At the same time, such frameworks are no panacea. The task of ensuring sustainable financial stability is clearly complex. Reliance on one set of tools alone, even when based on solid arrangements, is unlikely to be enough. For instance, while macroprudential measures can mitigate credit expansion, those employed so far, in some cases quite actively, have not necessarily prevented the familiar signs of financial imbalances from manifesting themselves. Given the economic and social costs of financial crises and the macroeconomic costs of financial cycles more generally, it would be imprudent to look exclusively to macroprudential frameworks to deliver the desired results.
All this suggests that macroprudential frameworks should be embedded in a more holistic, comprehensive and balanced macro-financial stability framework. Alongside more micro-oriented financial regulation and supervision, such a framework would also encompass monetary, fiscal and structural policies. The ultimate goal would be to have the various policies work alongside each other to ensure macroeconomic and financial stability while raising long-term sustainable growth. At a minimum, such a framework would also reduce the risk that different policies work at cross purposes.
Designing such a framework raises difficult analytical and practical issues. Some general observations are offered here.
An important element of a macro-financial stability framework is monetary policy. Interest rates directly affect both asset prices and borrowers' willingness and ability to take on leverage. In addition, and partly for the same reasons, they appear to affect economic agents' risk-taking.50 As a result, monetary policy influences the financial cycle and systemic risk and, through these, macroeconomic fluctuations. This is the case whether or not it operates through interest rates, balance sheet policies or foreign exchange intervention (Box IV.B).51 At the very least, therefore, monetary and macroprudential authorities need to take into account each other's actions when making decisions.

# THE REQUEST
In the excerpt on macroprudential frameworks, rewrite the paragraph beginning "All this suggests" as a short bulleted list that keeps its main facts.

# SUPPLIED MATERIAL
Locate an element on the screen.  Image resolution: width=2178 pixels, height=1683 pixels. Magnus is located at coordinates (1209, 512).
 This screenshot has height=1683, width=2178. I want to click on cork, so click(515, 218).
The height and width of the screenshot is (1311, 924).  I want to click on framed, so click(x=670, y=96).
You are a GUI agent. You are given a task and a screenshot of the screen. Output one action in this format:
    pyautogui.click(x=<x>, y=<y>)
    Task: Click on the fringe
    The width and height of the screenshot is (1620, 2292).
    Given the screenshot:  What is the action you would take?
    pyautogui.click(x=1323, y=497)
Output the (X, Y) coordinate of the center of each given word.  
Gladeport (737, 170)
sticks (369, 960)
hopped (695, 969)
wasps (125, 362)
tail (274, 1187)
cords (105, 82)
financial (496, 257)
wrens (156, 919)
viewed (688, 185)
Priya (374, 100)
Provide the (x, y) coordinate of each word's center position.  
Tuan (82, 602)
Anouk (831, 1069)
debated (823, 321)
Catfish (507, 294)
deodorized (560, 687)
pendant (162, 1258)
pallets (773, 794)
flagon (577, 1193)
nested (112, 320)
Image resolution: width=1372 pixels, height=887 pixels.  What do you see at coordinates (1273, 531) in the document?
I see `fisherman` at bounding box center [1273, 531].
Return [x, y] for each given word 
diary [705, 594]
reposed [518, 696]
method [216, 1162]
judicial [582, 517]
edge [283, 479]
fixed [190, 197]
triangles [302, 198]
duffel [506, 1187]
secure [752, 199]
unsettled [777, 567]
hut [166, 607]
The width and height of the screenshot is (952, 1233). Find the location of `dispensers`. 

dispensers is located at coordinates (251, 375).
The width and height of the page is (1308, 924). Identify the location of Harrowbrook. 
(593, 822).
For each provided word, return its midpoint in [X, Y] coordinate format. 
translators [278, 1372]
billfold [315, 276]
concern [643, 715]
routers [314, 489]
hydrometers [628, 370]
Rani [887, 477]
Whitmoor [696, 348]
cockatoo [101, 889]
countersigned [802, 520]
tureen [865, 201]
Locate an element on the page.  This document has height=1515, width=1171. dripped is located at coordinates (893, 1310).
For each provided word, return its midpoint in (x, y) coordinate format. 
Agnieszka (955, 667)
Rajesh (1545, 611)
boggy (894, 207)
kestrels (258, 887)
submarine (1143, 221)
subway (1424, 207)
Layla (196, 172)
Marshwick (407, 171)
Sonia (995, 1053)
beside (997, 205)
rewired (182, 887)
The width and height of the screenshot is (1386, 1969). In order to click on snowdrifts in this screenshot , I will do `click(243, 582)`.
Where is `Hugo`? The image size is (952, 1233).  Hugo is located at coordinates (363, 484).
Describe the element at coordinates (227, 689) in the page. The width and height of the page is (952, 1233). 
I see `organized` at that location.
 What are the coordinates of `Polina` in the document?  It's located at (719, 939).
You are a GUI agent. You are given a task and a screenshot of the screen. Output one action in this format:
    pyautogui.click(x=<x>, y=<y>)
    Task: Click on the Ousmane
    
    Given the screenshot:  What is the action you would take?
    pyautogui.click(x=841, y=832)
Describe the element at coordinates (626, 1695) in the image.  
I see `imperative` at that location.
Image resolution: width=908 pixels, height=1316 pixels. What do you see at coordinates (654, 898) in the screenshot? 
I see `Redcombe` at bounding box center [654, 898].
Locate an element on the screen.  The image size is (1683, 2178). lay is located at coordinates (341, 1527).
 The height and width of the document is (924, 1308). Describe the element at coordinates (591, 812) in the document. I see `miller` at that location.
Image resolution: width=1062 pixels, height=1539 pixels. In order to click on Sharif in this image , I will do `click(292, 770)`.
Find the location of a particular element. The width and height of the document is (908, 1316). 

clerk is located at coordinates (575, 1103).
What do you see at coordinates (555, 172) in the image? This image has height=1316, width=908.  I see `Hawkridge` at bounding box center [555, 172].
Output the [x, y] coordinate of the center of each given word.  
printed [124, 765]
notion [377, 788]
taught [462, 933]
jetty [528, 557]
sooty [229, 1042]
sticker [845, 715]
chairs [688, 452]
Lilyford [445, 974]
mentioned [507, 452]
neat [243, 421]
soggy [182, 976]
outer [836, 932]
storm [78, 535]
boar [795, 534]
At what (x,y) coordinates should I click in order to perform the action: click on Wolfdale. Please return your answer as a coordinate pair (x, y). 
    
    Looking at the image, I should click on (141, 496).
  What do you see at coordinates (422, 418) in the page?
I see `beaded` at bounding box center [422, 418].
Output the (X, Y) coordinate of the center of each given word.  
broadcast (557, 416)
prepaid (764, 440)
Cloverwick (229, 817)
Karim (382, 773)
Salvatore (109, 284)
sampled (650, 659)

# THE REPLY
- Macroprudential frameworks should be embedded in a more holistic, comprehensive and balanced macro-financial stability framework.
- Besides more micro-oriented financial regulation and supervision, this framework would cover monetary, fiscal and structural policies.
- The ultimate goal is for these policies to work alongside each other to ensure macroeconomic and financial stability while raising long-term sustainable growth.
- At a minimum, the framework would reduce the risk of different policies working at cross purposes.